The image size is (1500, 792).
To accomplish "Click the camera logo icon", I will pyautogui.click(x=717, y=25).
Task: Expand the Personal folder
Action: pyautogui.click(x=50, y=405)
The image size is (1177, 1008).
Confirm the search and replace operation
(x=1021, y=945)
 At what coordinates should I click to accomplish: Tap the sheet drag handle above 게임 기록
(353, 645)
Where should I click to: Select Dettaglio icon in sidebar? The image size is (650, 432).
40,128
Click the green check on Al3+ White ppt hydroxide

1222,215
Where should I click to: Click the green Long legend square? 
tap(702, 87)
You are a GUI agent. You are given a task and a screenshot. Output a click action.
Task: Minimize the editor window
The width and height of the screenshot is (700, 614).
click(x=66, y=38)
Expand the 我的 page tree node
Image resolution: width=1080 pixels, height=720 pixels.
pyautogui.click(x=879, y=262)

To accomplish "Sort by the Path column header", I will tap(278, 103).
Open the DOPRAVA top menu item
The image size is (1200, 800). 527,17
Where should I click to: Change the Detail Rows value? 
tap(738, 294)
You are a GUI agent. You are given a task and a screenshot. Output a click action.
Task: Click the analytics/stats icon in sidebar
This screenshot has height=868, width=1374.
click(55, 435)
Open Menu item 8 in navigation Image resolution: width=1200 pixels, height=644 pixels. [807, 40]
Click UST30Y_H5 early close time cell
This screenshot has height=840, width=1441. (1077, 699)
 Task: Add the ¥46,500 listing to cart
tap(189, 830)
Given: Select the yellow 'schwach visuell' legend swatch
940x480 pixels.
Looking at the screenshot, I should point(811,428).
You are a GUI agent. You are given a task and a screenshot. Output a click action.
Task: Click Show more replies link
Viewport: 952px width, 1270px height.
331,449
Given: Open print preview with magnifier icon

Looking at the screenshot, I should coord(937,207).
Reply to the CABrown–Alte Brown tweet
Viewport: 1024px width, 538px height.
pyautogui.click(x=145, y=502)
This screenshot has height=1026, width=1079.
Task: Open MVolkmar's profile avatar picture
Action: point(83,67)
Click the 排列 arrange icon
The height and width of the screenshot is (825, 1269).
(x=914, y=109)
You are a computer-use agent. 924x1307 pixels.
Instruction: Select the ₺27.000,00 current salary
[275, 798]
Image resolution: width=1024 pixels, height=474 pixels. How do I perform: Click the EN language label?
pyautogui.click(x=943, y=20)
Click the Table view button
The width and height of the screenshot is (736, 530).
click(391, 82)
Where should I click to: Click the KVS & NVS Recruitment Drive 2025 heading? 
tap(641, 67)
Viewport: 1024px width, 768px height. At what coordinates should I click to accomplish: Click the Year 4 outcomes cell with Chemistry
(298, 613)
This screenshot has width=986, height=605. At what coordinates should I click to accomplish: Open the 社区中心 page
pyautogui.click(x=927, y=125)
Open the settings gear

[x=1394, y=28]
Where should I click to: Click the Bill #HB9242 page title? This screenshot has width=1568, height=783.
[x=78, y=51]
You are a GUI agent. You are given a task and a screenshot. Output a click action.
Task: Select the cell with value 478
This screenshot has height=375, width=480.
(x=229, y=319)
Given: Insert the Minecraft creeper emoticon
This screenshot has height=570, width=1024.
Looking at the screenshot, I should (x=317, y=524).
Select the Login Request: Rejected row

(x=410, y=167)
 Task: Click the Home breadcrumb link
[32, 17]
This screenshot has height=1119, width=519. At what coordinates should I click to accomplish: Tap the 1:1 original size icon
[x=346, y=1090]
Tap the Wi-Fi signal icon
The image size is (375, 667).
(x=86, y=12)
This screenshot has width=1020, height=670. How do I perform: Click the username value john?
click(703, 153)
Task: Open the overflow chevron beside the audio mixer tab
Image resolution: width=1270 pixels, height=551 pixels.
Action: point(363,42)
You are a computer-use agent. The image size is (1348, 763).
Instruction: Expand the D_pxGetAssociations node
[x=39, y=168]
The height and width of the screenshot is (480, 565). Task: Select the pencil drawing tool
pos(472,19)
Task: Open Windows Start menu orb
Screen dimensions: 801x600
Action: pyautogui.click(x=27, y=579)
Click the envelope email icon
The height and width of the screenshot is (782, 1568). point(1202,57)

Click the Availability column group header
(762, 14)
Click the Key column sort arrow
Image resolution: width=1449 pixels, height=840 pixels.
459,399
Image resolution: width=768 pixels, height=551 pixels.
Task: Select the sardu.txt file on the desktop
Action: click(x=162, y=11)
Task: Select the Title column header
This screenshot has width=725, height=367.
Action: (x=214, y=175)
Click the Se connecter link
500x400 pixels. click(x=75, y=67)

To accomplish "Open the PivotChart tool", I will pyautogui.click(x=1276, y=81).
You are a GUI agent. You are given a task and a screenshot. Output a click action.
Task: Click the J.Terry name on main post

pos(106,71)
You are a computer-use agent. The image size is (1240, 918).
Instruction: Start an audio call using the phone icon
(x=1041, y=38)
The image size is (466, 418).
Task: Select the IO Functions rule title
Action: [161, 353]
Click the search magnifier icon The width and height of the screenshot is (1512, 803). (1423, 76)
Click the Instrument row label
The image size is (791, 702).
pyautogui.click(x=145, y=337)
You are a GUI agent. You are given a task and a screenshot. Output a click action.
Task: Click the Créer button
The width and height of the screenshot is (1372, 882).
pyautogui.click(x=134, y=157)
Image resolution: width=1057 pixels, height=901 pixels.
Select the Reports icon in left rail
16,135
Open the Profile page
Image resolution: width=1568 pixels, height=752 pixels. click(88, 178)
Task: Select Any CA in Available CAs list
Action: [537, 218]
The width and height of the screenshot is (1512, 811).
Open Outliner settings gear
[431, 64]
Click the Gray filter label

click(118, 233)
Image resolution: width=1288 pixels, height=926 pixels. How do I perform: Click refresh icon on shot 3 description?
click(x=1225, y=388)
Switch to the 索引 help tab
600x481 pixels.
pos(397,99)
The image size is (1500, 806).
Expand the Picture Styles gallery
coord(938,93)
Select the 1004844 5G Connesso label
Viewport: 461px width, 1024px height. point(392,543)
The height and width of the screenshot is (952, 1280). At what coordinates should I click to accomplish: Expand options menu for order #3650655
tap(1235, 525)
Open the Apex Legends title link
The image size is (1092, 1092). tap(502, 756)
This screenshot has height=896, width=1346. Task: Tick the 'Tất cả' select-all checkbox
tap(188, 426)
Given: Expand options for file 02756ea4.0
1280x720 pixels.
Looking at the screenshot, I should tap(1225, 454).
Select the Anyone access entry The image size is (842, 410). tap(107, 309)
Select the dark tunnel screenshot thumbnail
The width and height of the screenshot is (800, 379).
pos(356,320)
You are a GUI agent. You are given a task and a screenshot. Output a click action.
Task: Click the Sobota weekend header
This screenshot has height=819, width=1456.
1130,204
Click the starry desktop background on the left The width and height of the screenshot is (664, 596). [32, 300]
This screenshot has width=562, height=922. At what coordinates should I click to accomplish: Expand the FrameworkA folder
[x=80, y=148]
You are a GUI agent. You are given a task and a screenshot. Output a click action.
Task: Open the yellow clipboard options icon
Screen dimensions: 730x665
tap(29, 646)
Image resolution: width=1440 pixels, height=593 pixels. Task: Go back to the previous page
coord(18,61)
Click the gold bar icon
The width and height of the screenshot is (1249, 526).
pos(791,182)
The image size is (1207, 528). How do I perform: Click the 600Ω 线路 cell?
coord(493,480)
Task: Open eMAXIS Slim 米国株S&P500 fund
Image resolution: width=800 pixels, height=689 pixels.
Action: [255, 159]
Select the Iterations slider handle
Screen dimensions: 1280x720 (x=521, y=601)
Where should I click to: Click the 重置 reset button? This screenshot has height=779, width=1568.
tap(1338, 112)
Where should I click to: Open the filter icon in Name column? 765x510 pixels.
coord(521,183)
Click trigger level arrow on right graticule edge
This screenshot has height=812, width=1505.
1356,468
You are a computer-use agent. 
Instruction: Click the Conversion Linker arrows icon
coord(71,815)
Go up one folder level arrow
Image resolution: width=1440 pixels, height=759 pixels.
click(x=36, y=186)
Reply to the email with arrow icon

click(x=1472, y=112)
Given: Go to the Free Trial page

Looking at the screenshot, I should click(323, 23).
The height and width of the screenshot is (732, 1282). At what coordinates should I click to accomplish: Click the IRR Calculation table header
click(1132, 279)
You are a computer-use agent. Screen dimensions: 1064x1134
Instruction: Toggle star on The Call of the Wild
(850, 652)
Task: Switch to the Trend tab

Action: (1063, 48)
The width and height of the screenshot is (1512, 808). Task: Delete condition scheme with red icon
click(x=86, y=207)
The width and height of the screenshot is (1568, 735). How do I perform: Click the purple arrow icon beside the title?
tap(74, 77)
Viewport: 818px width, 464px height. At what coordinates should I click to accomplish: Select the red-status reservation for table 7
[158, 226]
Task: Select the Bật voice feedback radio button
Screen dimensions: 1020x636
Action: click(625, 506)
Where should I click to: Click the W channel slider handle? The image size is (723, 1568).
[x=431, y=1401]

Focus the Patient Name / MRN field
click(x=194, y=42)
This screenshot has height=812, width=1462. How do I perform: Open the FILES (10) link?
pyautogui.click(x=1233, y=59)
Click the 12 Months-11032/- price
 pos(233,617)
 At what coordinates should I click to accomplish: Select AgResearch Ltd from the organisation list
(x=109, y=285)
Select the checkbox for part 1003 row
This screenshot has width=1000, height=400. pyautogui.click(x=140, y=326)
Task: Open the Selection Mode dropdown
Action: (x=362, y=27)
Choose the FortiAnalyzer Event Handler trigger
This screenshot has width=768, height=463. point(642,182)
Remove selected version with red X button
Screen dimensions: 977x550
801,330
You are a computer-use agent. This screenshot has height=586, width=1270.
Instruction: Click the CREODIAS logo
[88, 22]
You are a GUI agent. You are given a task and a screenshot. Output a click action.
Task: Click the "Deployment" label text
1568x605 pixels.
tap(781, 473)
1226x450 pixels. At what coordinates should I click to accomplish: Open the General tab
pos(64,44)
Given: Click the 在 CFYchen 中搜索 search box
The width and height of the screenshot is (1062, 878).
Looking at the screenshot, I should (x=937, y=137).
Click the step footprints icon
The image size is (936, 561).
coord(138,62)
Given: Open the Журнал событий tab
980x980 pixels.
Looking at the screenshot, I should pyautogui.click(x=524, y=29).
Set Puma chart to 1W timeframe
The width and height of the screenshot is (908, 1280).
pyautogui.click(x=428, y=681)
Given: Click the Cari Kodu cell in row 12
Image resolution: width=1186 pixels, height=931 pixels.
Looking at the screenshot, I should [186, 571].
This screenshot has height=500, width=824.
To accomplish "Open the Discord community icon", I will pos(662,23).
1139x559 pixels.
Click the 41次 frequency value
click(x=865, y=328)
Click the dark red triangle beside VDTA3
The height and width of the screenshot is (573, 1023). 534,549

Assignment
Whenever the string "level" turns up in a line of the data, copy that line.

Answer space
Click trigger level arrow on right graticule edge
Go up one folder level arrow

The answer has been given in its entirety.